Spatial transcriptomics (ST) technologies have provided us with unique opportunities for understanding how cell populations interact in situ and how their interactions may contribute towards disease progression. The proliferation of various ST platforms has generated a wealth of data with differing spatial resolutions and throughputs. However, a key challenge persists: the lack of a unified workflow for identifying cell states across different ST platforms, which hampers biological discoveries.
We introduce Φ-Space ST, a computationally efficient and platform-agnostic method for identifying continuous cell states in ST data using multiple scRNA-seq references. For ST data with super-cellular resolutions (e.g. 10x Visium, Slide-seqV2), Φ-Space ST provides reliable cell type deconvolution that matches the performance of state-of-the-art methods but with significantly faster computation; for ST data with sub-cellular resolution (e.g. NanoString CosMx, 10x Xenium), it enables cell segmentation-free annotation of cell states, leading to highly interpretable spatial niche identification. When a single reference dataset does not encompass all possible cell states in the query ST data, Φ-Space ST integrates multiple scRNA-seq references and harmonizes the annotation results. When the query ST data contains disease-altered cell states that are not defined in any healthy references, Φ-Space ST provides interpretable characterisation of disease cell states using healthy ones.
Φ-Space ST ensures that annotation outcomes are comparable across samples and platforms, facilitating multi-sample and multi-platform spatial biological discoveries. We validated Φ-Space ST in three case studies: non-small cell lung cancer (NSCLC) using CosMx and Visium platforms, and acute myeloid leukaemia (AML) using Stereo-seq. Our method revealed niche-specific enriched cell types and distinct cell type co-presence patterns that distinguish tumour from non-tumour tissue regions. These findings highlight the potential of Φ-Space ST as a robust and scalable tool for ST data analysis for understanding complex tissues and pathologies.

◆ Problems to work on:
A) Can you repeat everything in the Φ-Space ST passage from "Φ-Space ST ensures" down to "tissues and pathologies.", swapping "case studies" for "applications"?
B) Using the Φ-Space ST passage, can you answer these?
(i) Which two platforms are given as examples of ST data with sub-cellular resolution?
(ii) What key challenge does the passage say persists?
(iii) Which platform was used in the acute myeloid leukemia study?

◆ Data provided:
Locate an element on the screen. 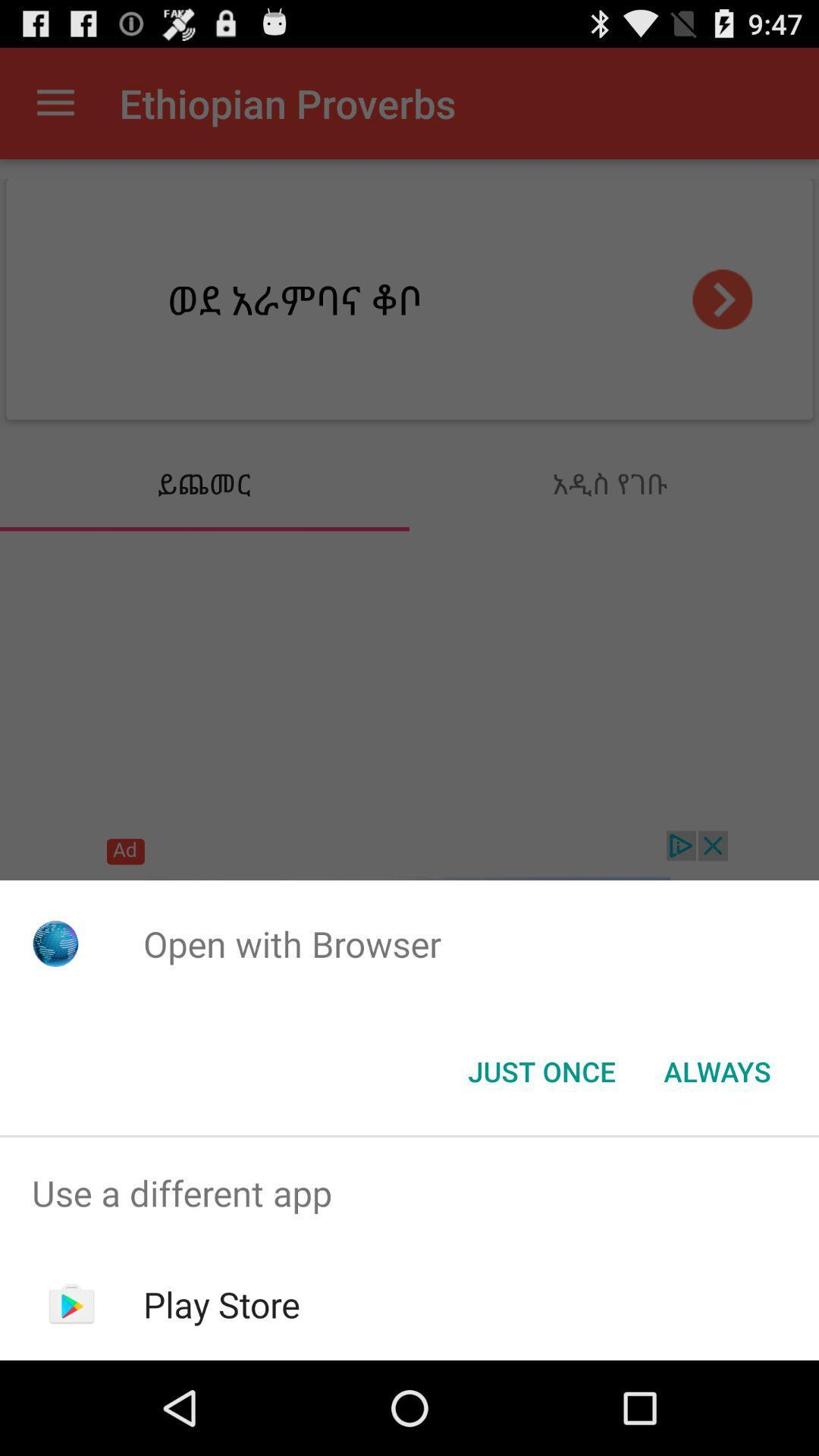 The height and width of the screenshot is (1456, 819). the just once is located at coordinates (541, 1070).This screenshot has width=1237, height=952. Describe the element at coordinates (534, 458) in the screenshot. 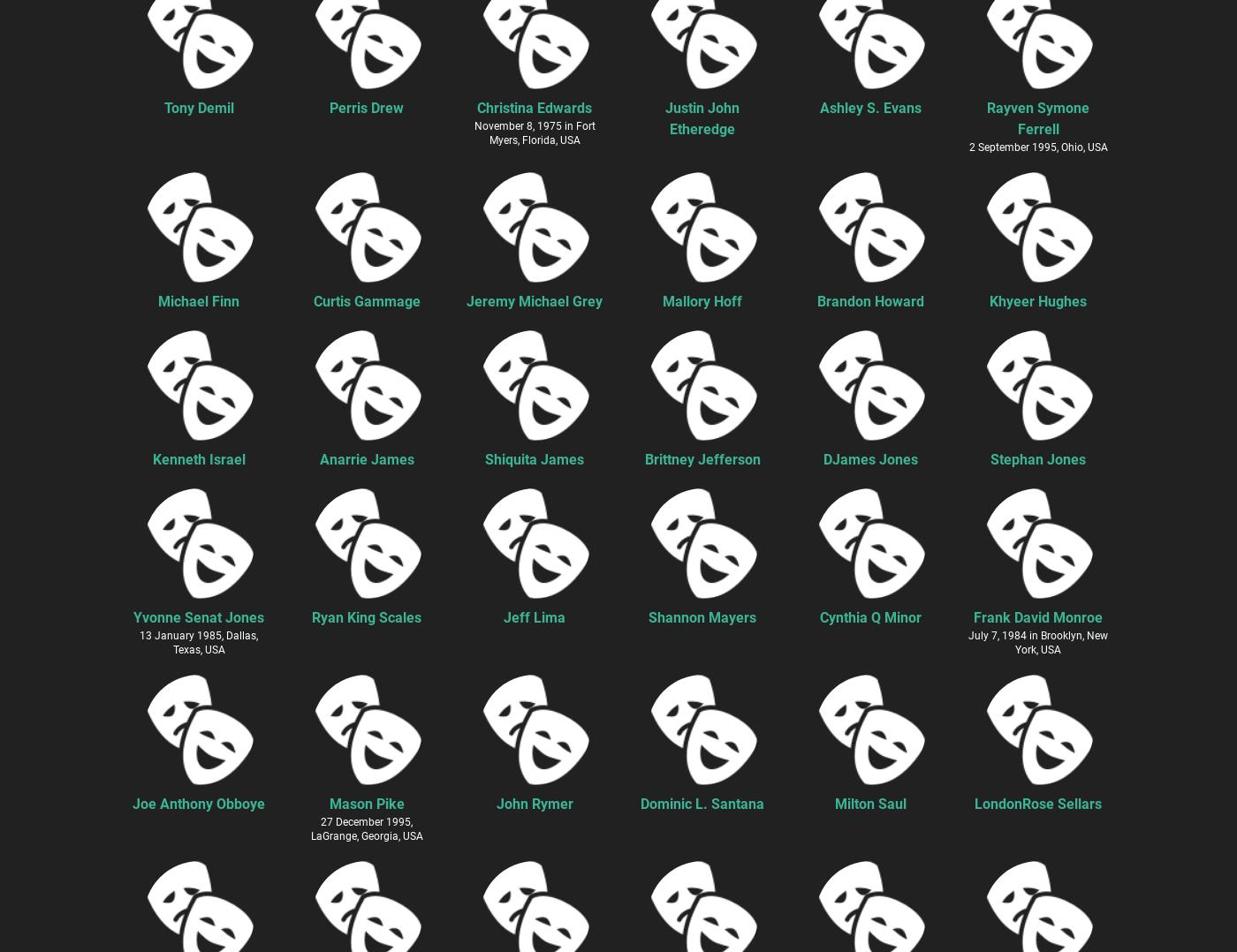

I see `'Shiquita James'` at that location.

◆ Outputs in order:
A)
Φ-Space ST ensures that annotation outcomes are comparable across samples and platforms, facilitating multi-sample and multi-platform spatial biological discoveries. We validated Φ-Space ST in three applications: non-small cell lung cancer (NSCLC) using CosMx and Visium platforms, and acute myeloid leukaemia (AML) using Stereo-seq. Our method revealed niche-specific enriched cell types and distinct cell type co-presence patterns that distinguish tumour from non-tumour tissue regions. These findings highlight the potential of Φ-Space ST as a robust and scalable tool for ST data analysis for understanding complex tissues and pathologies.

B)
(i) NanoString CosMx and 10x Xenium.
(ii) The lack of a unified workflow for identifying cell states across different ST platforms.
(iii) Stereo-seq.